A man who travelled to Syria to fight Islamic State group has been killed clearing homemade bombs, becoming the seventh Briton to die with Kurdish forces battling the extremists.
Oliver Hall from Portsmouth had been trying to make safe booby traps in the recently liberated city of Raqqa when he was caught in a blast on Saturday.
The 24-year-old had only joined the Kurdish People’s Protection Units (YPG) three months ago and had no previous military experience.
In a video released after his death, he told his friends and family that he had joined the Kurds of his own free will and had known of the “risks and consequences”.
His death underlined the dangers of clearing a city which Islamic State group fighters had rigged with large amounts of explosives, another volunteer said.
A statement from the YPG said Mr Hall, who also used the Kurdish name Canser Zagros, had been taking part in the ongoing “mop up” operation in Raqqa.
It said: “Hundreds of mines and traps have been placed inside almost every building in the city, so the cleaning process is carried out with great care.”
Mr Hall was “martyred as he was trying to defuse a booby trap”.
Macer Gifford, the pseudonym of a Briton fighting alongside the US-backed Syrian Democratic Forces, said: “Raqqa is absolutely full of mines. At the moment they are going through a process of trying to clear them up.”
Mr Hall is the fourth Briton to die since July. Jac Holmes, a 24-year-old from Bournemouth, died also clearing mines in Raqqa in October.
The other British fatalities have been Mehmet Aksoy, 32, Luke Rutter, 22, Ryan Lock, 20, Dean Evans, 22, and Konstandinos Erik Scurfield, 25.

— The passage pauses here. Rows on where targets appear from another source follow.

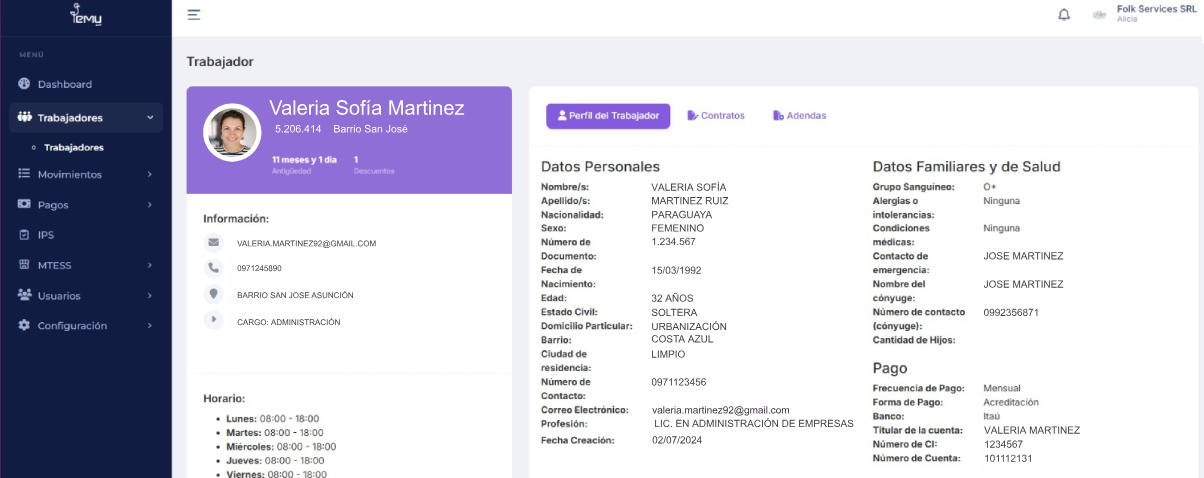1204x478 pixels.
Task: Click the phone icon under Información
Action: tap(213, 268)
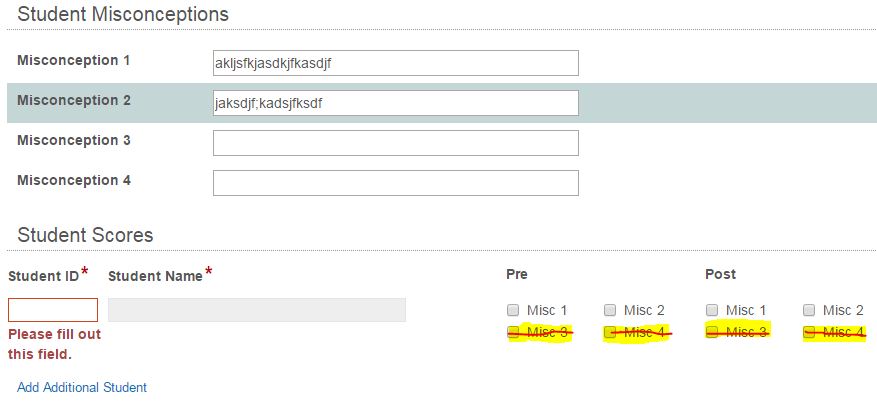This screenshot has height=408, width=877.
Task: Check the Misc 1 checkbox under Post
Action: (x=712, y=310)
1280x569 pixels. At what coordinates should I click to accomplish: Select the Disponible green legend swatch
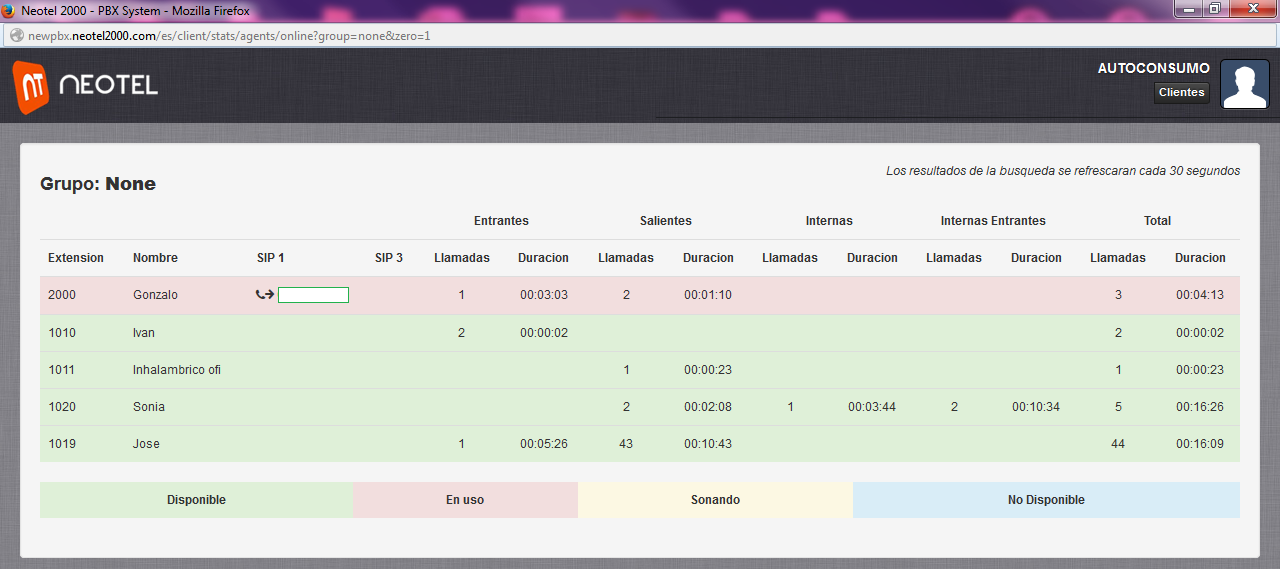tap(196, 500)
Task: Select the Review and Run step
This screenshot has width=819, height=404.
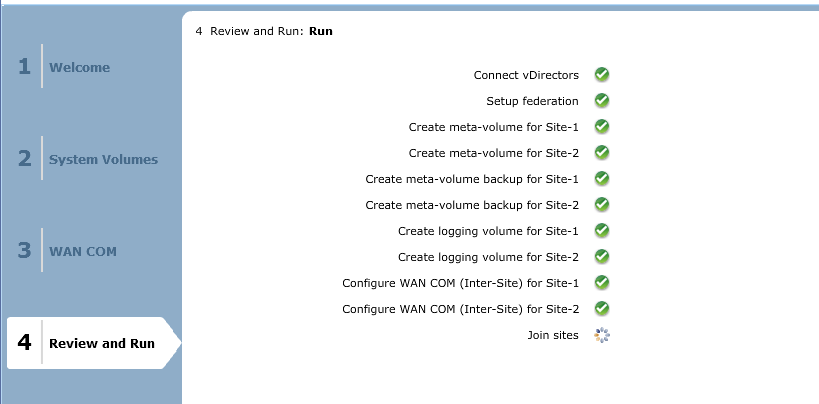Action: pos(101,344)
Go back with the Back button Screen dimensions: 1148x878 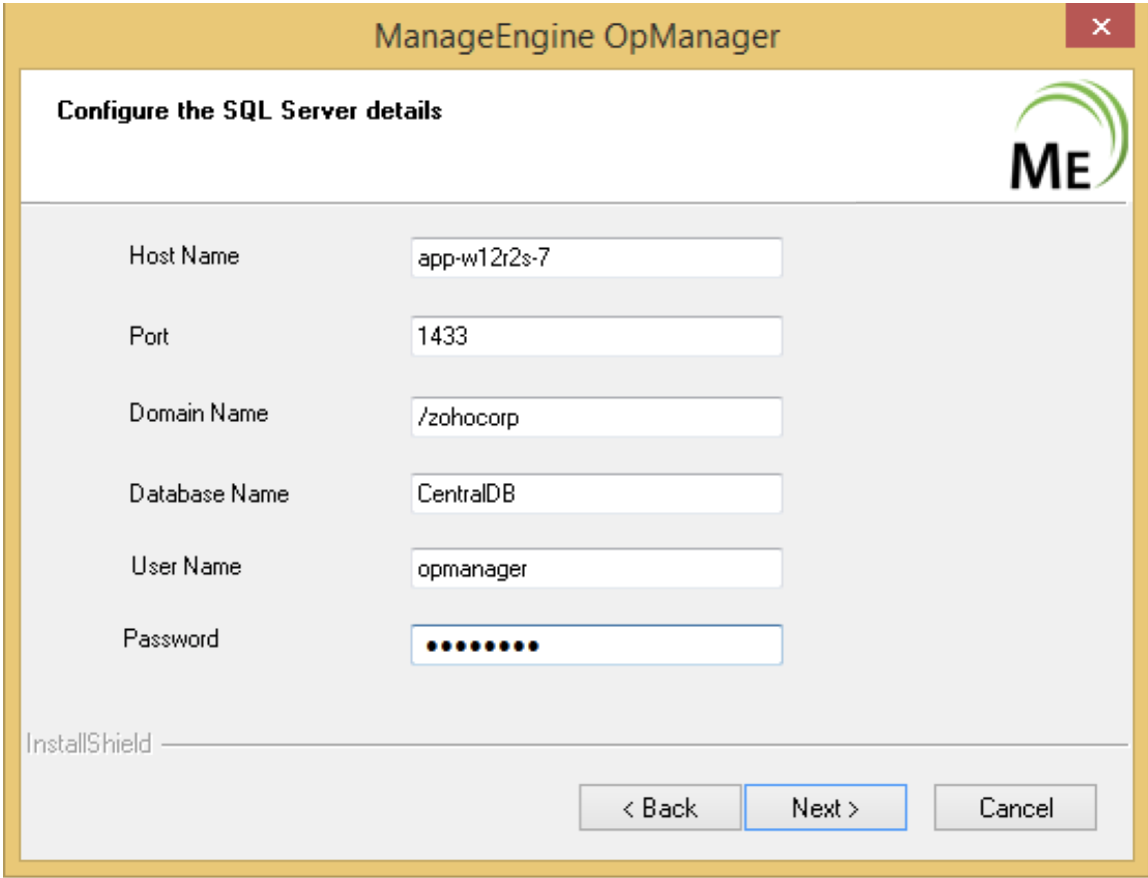click(x=660, y=808)
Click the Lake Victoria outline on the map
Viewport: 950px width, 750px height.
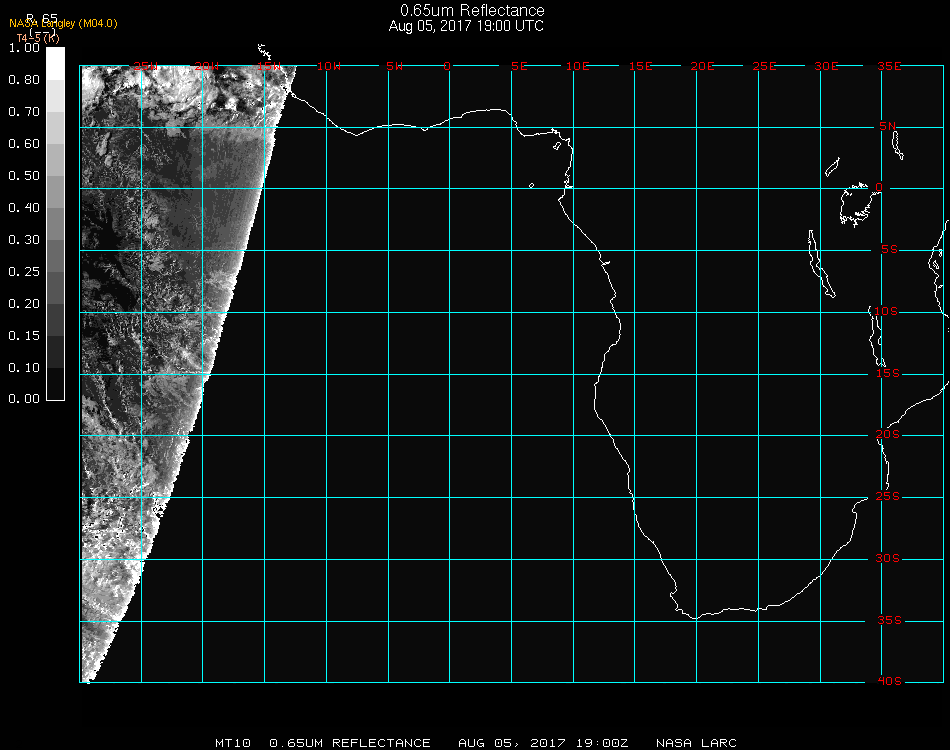(x=856, y=204)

The medical charity Doctors Without Borders said the peril of boobytraps, mines and unexploded munitions from the fighting in Raqqa had seen scores of returning residents hurt. One clinic had treated 49 people with blast injuries in the past 10 days.
Craig Kenzie, leader of the charity’s Raqqa emergency team, said: “Some have found their homes in ruins, others have found dead bodies and explosives in their houses, gardens and streets.
“Everyone fears setting off booby traps when entering buildings or stepping on something that may explode.”
He went on: “From what we see, the fighting that took place here was extremely intense. There are all kinds of explosive devices amongst the rubble. The fighting may have stopped, but people are still getting wounded.”